Dağılmaya müsait salonun ortasındaki masanın üzerinde Yakup’un şiir kitapları, üç beş siyah defter ve bir adet yüzük duruyordu. Eğer, mahalleye gidip onu soracak olursam bu paketi bana versin diye kapıcıya bırakmış. Yollamak yerine, içinin karıştırıldığına yüzde yüz emin olduğum kapıcıya bırakması oldukça incitmişti beni. Kapıcılar çok meraklıdır.
Masadaki her şey, durağanlık sıfatıyla bana bakarken, ikindiye dönecek günün aydınlığında masadan gözlerimi ayırmak ve karar vermek istiyordum.
Zor değildi. Şimdi, ayağa kalkıp aynaya yönelebilirim. Saçlarımı arkadan toplarım. İnce bir ceket alabilirdim üzerime. Arabayla giderdim nasılsa. Ufak çantama cüzdanımı atardım. Sarj aleti ve arabanın anahtarı. Tamam, hazır sayılırım. Gidebilirim. Evin anahtarını almak aklıma gelmiyor. Çünkü gidersem, eve dönecektim. Biliyorum.
Az evvel kolay olduğunu düşündüğüm her şeyi yapmaya ikna olmuştum. Dış kapıyı yavaşça kapatıp, merdivenlerden aşağı inerken, beyaz sehpanın yanında duran evin anahtarının, çığlık çığlığa sitem ettiğini derinden işitiyordum. Yol boyunca huzursuz edeceğini düşünmüştüm.

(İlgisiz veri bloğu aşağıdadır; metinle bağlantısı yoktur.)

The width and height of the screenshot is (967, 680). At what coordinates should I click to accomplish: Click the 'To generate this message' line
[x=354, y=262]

Otoparka geçerken cinayetin işlendiği alana ilerleyen bir katil gibi sağa sola tedirgin bakışlar bıraktığımın farkındaydım. Buradan her kim geçerse, göğsümün üzerindeki ağırlığı hissetmeliydi. Cinayetvari ağırlığı hissetmek otoparkın kaderi olmalıydı. Biliyorum.
Kontağı çevirdiğimde, nereye gideceğimi biliyor olmanın gerçeği tüm bedenimi saran titremeyle, “Buradayım!” dedi. Heyecandan olduğunu söylüyordum. Çünkü uzun zaman sonrasıydı ve üstelik ümit edilen bir karşılaşma olacaktı.

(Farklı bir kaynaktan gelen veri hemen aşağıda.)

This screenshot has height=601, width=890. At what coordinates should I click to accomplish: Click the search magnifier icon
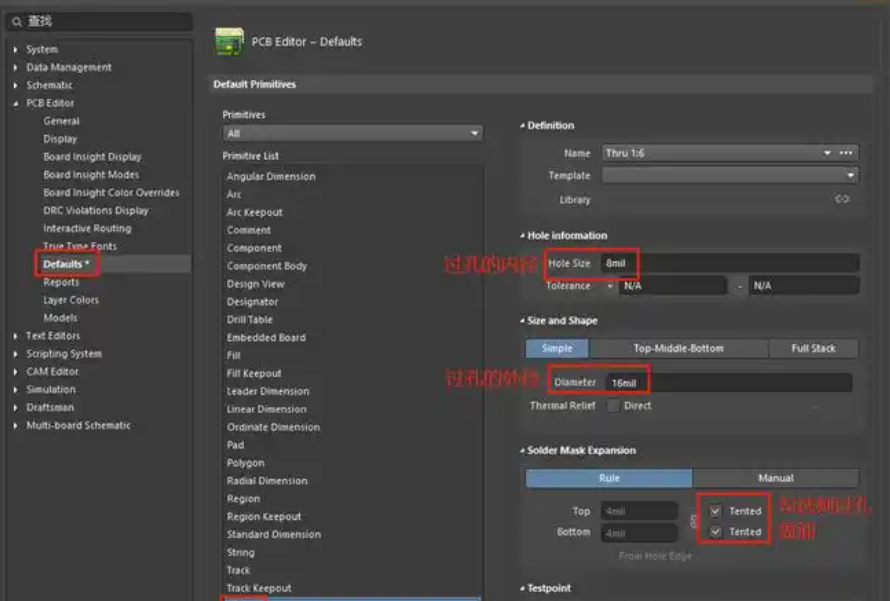pos(16,21)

Telefonlarımızdaki müzik çalar uygulamaları yahut çalma listeleri çok şey anlatabilir. Bir yerden bir başka yere doğru yol alırken ne dinlediğimiz önemlidir. Hüzün mü yoksa sevinç mi eşlik edecek? Gideceğiniz yere hangi ruh hali ile varmak istiyorsunuz?
Oysa sadece yolda yürürken ya da araba kullanırken dinlemek için müzik açmak demeyin. Her şeyin bir anlamı olmalı. Biliyorum. Bu yüzden “Mecnunum Leylamı Gördüm” türküsünü açmak istedim.
Köprüyü kullanmaktan vazgeçtim. Trafik tüm insanlığa zaman kaybettirirdi. Bunca yıl geç kalmış biri için her saniye çok önemliydi. Biliyorum.
Diğer yakaya geçebileceğim iskeleye gelmiştim. Başka bir otoparka arabayı bırakıp, vapurla karşıya geçecektim. Ait olan her şeyi olduğu yerde bırakıp, karşısına çıkmayı planlamıyordum. O, beni böyle davet ediyordu resmen.